Enter, Exit, Page Fault, Leak: Testing Isolation Boundaries for Microarchitectural Leaks

CPUs provide isolation mechanisms like virtualization and privilege levels to protect software. Yet these focus on architectural isolation while typically overlooking microarchitectural side channels, exemplified by Meltdown and Foreshadow. Software must therefore supplement architectural defenses with ad-hoc microarchitectural patches, which are constantly evolving as new attacks emerge and defenses are proposed. Such reactive approach makes ensuring complete isolation a daunting task, and leaves room for errors and oversights.

We address this problem by developing a tool that stress tests microarchitectural isolation between security domains such as virtual machines, kernel, and processes, with the goal of detecting flaws in the isolation boundaries. The tool extends model-based relational testing (MRT) methodology to enable detection of cross-domain information leakage. We design a new test case generator and execution sandbox to handle multi-domain execution, new leakage models to encode expected leaks, and new analysis techniques to manage nondeterminism.
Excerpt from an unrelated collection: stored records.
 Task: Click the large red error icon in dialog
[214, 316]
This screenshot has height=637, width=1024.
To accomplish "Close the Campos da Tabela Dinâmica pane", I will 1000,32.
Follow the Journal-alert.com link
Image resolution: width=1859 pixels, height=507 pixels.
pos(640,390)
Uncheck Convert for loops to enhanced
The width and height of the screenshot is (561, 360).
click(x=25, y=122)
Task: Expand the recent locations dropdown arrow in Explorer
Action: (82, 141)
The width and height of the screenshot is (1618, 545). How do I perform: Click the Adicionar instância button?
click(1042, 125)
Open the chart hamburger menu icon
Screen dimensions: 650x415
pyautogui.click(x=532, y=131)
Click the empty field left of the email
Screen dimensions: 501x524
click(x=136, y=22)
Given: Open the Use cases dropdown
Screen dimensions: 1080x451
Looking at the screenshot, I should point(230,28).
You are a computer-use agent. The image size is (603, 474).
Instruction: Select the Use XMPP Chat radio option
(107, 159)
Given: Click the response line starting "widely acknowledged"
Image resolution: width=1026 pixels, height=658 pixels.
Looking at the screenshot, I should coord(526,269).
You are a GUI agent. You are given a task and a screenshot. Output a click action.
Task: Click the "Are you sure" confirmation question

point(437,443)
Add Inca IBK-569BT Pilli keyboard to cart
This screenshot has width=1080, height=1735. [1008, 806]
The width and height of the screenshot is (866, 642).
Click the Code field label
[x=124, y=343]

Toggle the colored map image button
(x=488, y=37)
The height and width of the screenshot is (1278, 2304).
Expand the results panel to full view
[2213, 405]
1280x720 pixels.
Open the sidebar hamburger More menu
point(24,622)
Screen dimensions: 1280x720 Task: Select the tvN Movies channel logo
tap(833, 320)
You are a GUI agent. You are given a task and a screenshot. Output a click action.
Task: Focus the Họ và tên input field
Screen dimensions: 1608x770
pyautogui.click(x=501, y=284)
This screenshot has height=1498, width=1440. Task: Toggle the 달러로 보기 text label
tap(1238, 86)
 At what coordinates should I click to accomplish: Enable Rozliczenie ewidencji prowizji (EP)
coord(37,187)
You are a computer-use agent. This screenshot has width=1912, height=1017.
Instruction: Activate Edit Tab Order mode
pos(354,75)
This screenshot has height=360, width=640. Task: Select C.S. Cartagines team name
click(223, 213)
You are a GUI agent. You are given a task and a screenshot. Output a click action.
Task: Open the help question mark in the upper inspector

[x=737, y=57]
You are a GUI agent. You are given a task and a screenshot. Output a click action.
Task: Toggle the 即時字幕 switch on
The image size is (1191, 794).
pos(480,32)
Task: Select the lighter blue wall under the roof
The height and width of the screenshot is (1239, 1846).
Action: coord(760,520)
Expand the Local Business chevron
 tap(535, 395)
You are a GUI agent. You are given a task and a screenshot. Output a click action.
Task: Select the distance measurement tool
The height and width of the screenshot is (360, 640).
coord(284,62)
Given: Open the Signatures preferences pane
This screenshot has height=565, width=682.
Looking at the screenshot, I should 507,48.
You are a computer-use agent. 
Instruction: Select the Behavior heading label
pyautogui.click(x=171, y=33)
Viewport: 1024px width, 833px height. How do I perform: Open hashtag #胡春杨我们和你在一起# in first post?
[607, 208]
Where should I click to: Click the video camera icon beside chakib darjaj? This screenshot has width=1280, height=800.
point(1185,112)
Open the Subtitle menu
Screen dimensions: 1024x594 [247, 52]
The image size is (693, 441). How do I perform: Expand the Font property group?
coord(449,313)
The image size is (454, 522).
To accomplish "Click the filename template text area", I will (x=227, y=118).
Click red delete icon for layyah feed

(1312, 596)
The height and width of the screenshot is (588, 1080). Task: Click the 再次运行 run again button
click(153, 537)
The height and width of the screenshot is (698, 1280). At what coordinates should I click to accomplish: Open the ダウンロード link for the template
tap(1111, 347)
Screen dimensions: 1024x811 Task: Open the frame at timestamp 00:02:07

We use this tool to perform an in-depth testing campaign on six x86-64 CPUs for leakage across different isolation boundaries. The testing campaign exposed four new leaks and corroborated numerous known ones, with only two false positives throughout the entire campaign.
These results show critical gaps in current isolation mechanisms as well as validate a robust methodology for detecting microarchitectural flaws. As such, this approach enables a shift from reactive patching to proactive security validation in processor design.